Wednesday, May 28, 2008

Tribe Falls to White Sox, Drops 10th of Twelve


The Cleveland Indians have now lost 10 of their last 12 games, botching two potential wins in the last three games against the 1st place Chicago White Sox in stomach-churning fashion. As the offense seemed to start to show some signs of life, scoring three, eight and five runs in the series, the once steady Tribe bullpen decided to flame out when they could least afford it.

Newly promoted Scott Elarton looked horrendous in handing the Sox the game on Memorial Day in the 12th inning. Honestly, I thought it was early season, injured Joe Borowski pitching. Elarton basically threw late night batting practice in the 12th inning of that game.

Wednesday's game was handed to the Sox by Rafael Betancourt immediately after the Indians had put up a three-spot to take a two run lead. Just when the Indians late inning relief looked to be back in order after the return of Borowski they served up a couple of stink pickles for the Progressive Field faithful.

Despite finally scoring some runs in the series, the Tribe continued to fail in situations where they had multiple times to succeed. Two men in, two men on, no one out in the bottom of the 1st Wednesday? Dellucci, Peralta, Aubrey. Strike out, line out, strike out. Instead of breaking the game open a meager 2-0 lead for the Erie Warriors.

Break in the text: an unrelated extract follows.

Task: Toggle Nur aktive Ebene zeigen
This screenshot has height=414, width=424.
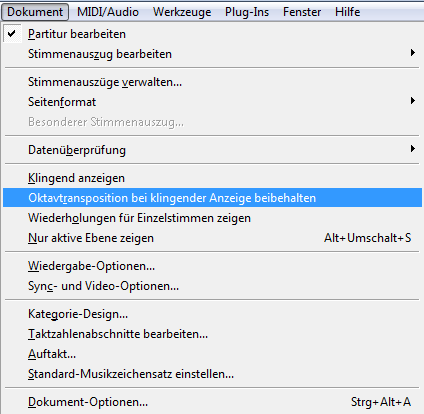Action: [212, 238]
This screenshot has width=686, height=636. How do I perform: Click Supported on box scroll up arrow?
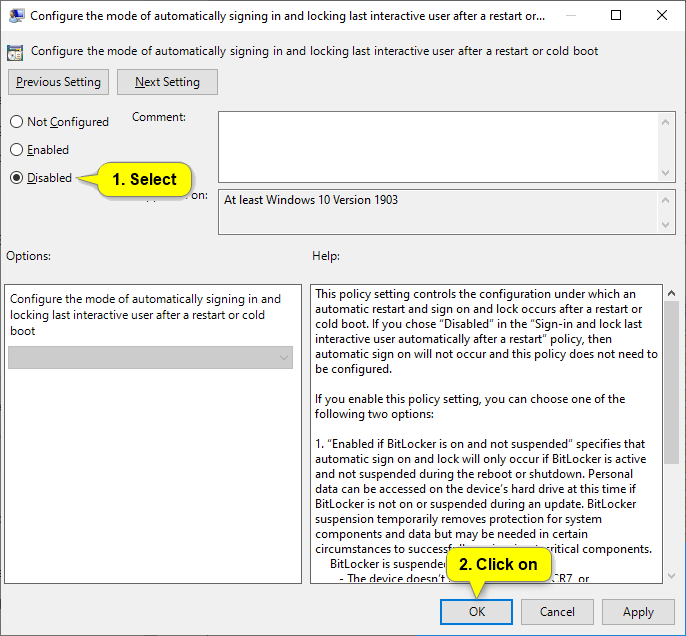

Trailing 6-5, the first two men get on in the bottom of the 9th. A perfect bunt by Jamey Carroll to put runners on 2nd and 3rd with one out. Ben Francisco and Victor Martinez due up. Two weak pop ups. On absolutely horrible approaches at the plate. Ballgame over.

It is not coincidence that the only game the Indians won in the series on Tuesday saw them capitalize on these opportunities. They had an opportunity to get ahead early and did. When they had an opportunity to extend the lead they did. When the White Sox threatened late in the game, the bullpen cam in and shut the door.

The fact that the Indians had all three of those things happen in the same game in amazing considering for them to do JUST ONE of those things in any one ball game is difficult for them.

Right now, quite frankly, the Indians don't pass the eye test. They just don't look like a contender or winner let alone a good baseball team. To quote the movie Major League, "These Guys Ain't Too (bleeping) good." Other than the starting pitching they do nothing great or even fairly well.

They sit at 24-29, 5 1/2 games behind the AL Central Division leading White Sox. After 53 games last year they were 34-19 with a 4 1/2 game lead in the AL Central. Last year the Indians went into a post All Star Weekend funk but even through that time they looked like a team that was just working through a rough patch. This year the Tribe just look like a bad baseball team.

Worse than that, a soft baseball team. One unable to handle expectations, adversity or pressure. In fact to quote Tribe skipper Eric Wedge after the game, "You look at that team over there, they're a little bit tougher than we are right now."

I wish I could say I disagree but I can not. After an off day tomorrow it's an 11 game road trip for the Wahoos. With an 8-13 record away from home, and they way they are playing right now, it's a very dangerous task for the Tribe right now.

They need to toughen up if they want to raise the spirits of the Cleveland Faithful because they are like the housing market right now. At an all-time low with no sight of making a comeback.